=== Begin Enclosure ===

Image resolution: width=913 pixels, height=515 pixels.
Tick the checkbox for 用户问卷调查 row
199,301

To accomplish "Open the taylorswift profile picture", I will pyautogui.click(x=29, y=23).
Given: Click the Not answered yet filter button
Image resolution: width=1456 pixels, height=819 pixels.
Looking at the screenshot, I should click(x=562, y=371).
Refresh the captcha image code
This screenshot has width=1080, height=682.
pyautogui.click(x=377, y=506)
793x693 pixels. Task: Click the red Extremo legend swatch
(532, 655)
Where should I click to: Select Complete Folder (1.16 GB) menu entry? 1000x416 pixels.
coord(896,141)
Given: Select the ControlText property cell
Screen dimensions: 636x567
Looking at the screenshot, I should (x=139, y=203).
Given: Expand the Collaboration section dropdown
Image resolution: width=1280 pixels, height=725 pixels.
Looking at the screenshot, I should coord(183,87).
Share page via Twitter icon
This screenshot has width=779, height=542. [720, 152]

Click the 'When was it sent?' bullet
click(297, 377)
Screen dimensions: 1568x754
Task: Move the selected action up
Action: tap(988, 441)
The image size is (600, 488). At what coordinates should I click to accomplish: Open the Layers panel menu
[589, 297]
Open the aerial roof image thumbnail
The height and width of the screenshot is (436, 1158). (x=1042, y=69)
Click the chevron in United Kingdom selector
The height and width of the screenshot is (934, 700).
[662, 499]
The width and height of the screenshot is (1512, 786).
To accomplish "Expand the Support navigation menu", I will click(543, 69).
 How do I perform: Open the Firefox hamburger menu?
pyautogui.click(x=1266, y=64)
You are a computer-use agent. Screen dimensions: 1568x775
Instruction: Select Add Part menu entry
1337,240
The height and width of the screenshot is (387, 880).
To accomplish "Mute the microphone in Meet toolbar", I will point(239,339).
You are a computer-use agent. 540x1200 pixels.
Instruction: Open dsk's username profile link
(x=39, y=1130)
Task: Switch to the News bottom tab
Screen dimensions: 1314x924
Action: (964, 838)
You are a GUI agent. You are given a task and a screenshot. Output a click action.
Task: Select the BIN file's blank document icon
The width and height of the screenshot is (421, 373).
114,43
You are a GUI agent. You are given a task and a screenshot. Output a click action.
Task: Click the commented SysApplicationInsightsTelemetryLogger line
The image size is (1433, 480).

=== End Enclosure ===

• [YOUR TASK]: Look at the entries above. Then set all of them down again exactly.

• [WORKED SOLUTION]:
Image resolution: width=913 pixels, height=515 pixels.
Tick the checkbox for 用户问卷调查 row
199,301

To accomplish "Open the taylorswift profile picture", I will pyautogui.click(x=29, y=23).
Given: Click the Not answered yet filter button
Image resolution: width=1456 pixels, height=819 pixels.
Looking at the screenshot, I should click(x=562, y=371).
Refresh the captcha image code
This screenshot has width=1080, height=682.
pyautogui.click(x=377, y=506)
793x693 pixels. Task: Click the red Extremo legend swatch
(532, 655)
Where should I click to: Select Complete Folder (1.16 GB) menu entry? 1000x416 pixels.
coord(896,141)
Given: Select the ControlText property cell
Screen dimensions: 636x567
Looking at the screenshot, I should (x=139, y=203).
Given: Expand the Collaboration section dropdown
Image resolution: width=1280 pixels, height=725 pixels.
Looking at the screenshot, I should coord(183,87).
Share page via Twitter icon
This screenshot has width=779, height=542. [720, 152]

Click the 'When was it sent?' bullet
click(297, 377)
Screen dimensions: 1568x754
Task: Move the selected action up
Action: tap(988, 441)
The image size is (600, 488). At what coordinates should I click to accomplish: Open the Layers panel menu
[589, 297]
Open the aerial roof image thumbnail
The height and width of the screenshot is (436, 1158). (x=1042, y=69)
Click the chevron in United Kingdom selector
The height and width of the screenshot is (934, 700).
[662, 499]
The width and height of the screenshot is (1512, 786).
To accomplish "Expand the Support navigation menu", I will click(543, 69).
 How do I perform: Open the Firefox hamburger menu?
pyautogui.click(x=1266, y=64)
You are a computer-use agent. Screen dimensions: 1568x775
Instruction: Select Add Part menu entry
1337,240
The height and width of the screenshot is (387, 880).
To accomplish "Mute the microphone in Meet toolbar", I will point(239,339).
You are a computer-use agent. 540x1200 pixels.
Instruction: Open dsk's username profile link
(x=39, y=1130)
Task: Switch to the News bottom tab
Screen dimensions: 1314x924
Action: (964, 838)
You are a GUI agent. You are given a task and a screenshot. Output a click action.
Task: Select the BIN file's blank document icon
The width and height of the screenshot is (421, 373).
114,43
You are a GUI agent. You are given a task and a screenshot. Output a click action.
Task: Click the commented SysApplicationInsightsTelemetryLogger line
The image size is (1433, 480).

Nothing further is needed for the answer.